- [DIRECTIONS FOR THIS TASK]:
From the listing below, restate word for word the lines from the line containing "Expand 更多>> in the 抽查情况 section" down through the line containing "How do I perform: Open the Spend". Exclude pictures.

- [DATA TO EXAMINE]:
• • •

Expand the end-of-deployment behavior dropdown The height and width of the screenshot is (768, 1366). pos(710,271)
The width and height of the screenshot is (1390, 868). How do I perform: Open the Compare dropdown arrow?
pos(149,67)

• • •

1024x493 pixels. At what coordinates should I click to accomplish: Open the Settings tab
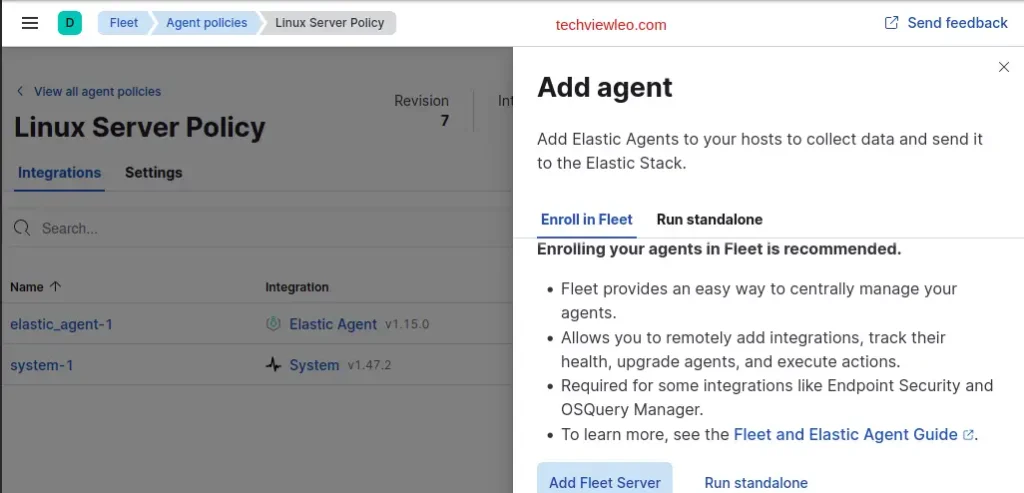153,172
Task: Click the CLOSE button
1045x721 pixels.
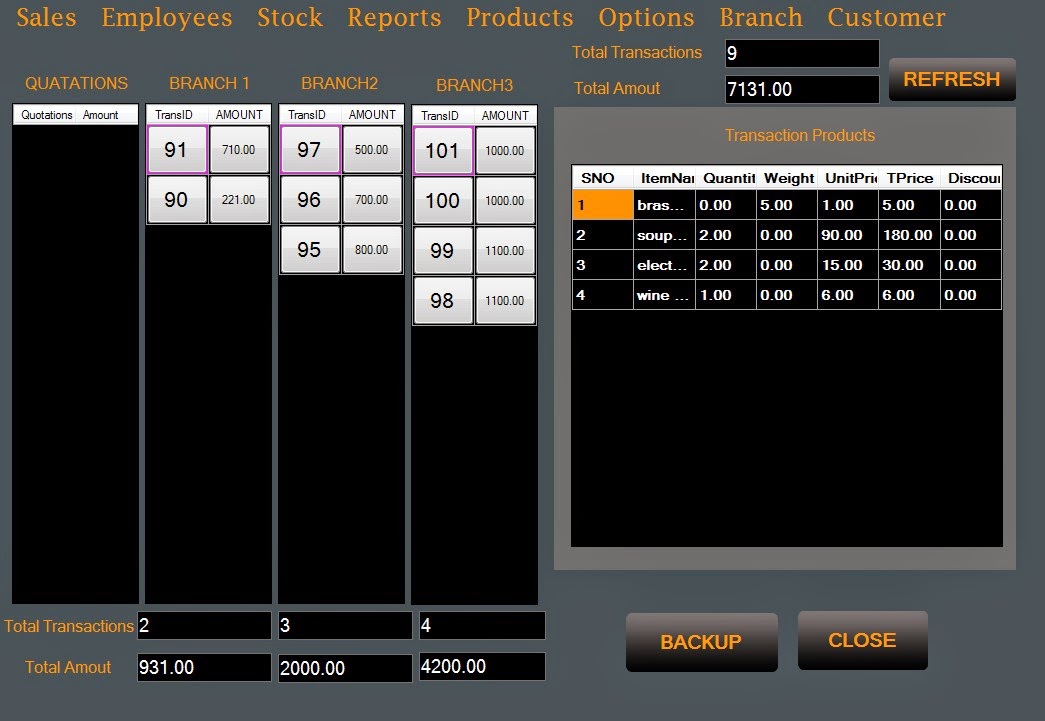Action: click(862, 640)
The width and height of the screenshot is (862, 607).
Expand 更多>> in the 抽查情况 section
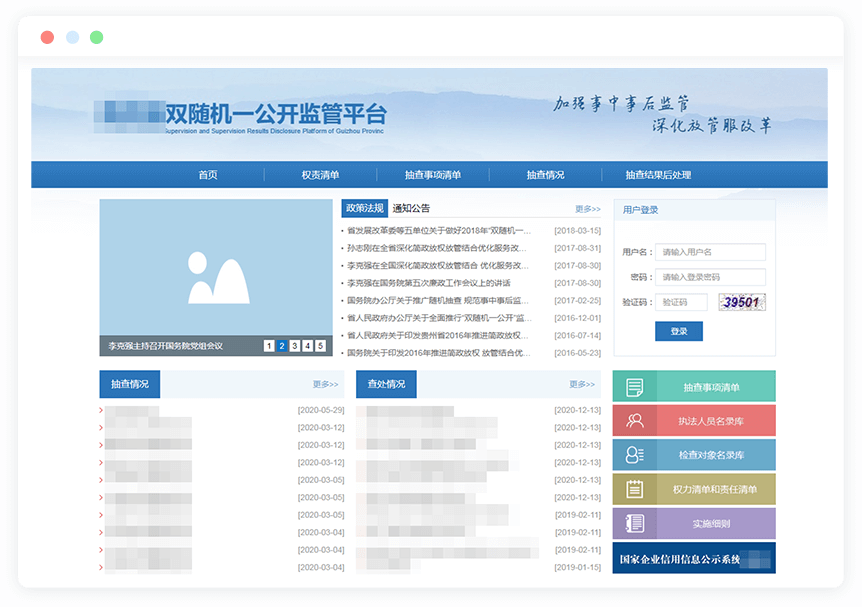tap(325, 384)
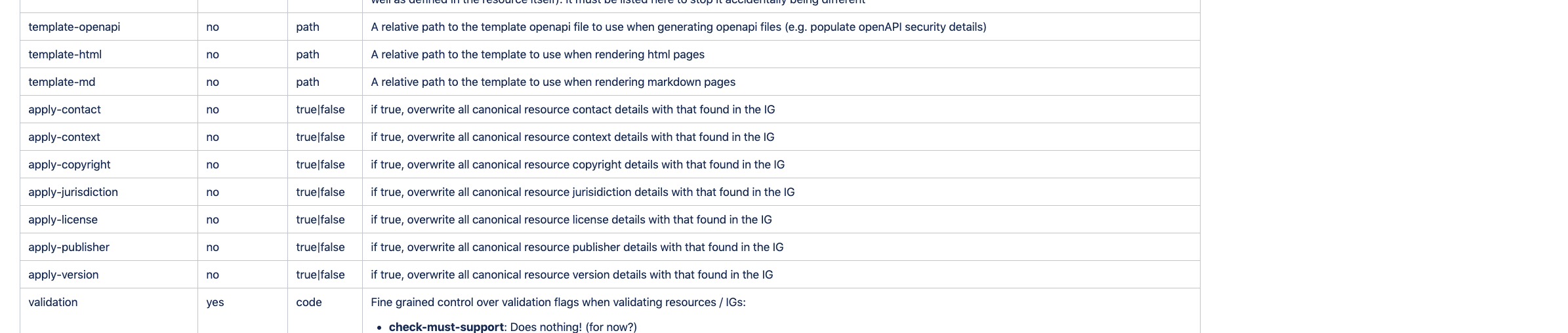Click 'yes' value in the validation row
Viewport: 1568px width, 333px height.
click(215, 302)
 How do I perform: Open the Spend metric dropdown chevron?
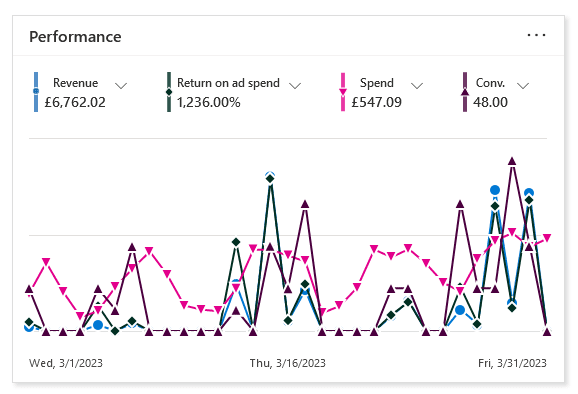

• • •

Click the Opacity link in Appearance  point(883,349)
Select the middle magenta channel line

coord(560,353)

• • •

- [FINISHED TASK]:
Expand 更多>> in the 抽查情况 section
tap(325, 384)
Click 'yes' value in the validation row
Viewport: 1568px width, 333px height.
click(215, 302)
 How do I perform: Open the Spend metric dropdown chevron?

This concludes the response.